Azerbaijan Soviet Socialist, a small country (33,200 sq. mi.) lying south of the eastern half of the Caucasus range, being little more than the dry valley of the lower Kura river. The people, numbering over 3,000,000, are related to the Turks. In a climate similar to that of Egypt they raise grapes, olives, figs, vegetables, lemons, tangerines, bamboo, eucalyptus and fine, long-fibre cotton for Soviet mills. In the spring they pasture horses, cattle and sheep in the valley and in the uplands in the summer.
The chief business of Azerbaijan Republic is oil, and its center is Baku, a modern city of 800,000. The oil is now drawn by machinery and much of it comes from fields and layers not used before the revolution, and from under the waters of the Caspian. It is refined at Baku and shipped up the Volga to Soviet markets or sent to Batum for export over the Black Sea. The present oil output is twice the pre-war maximum (now 22,000,000 metric tons annually).

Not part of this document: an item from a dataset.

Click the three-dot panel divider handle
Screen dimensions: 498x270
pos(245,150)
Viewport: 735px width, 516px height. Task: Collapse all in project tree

The pre-revolutionary society of Azerbaijan was quite patriarchal, required the women to wear heavy black veils and to labor in half-slavery. Now at least 5,000 women attend the university and a few have reached the top in politics and business. The Azerbaijan language was permitted by the tsars but the annual number of books printed then was not 1/30th of the present number (6,000,000).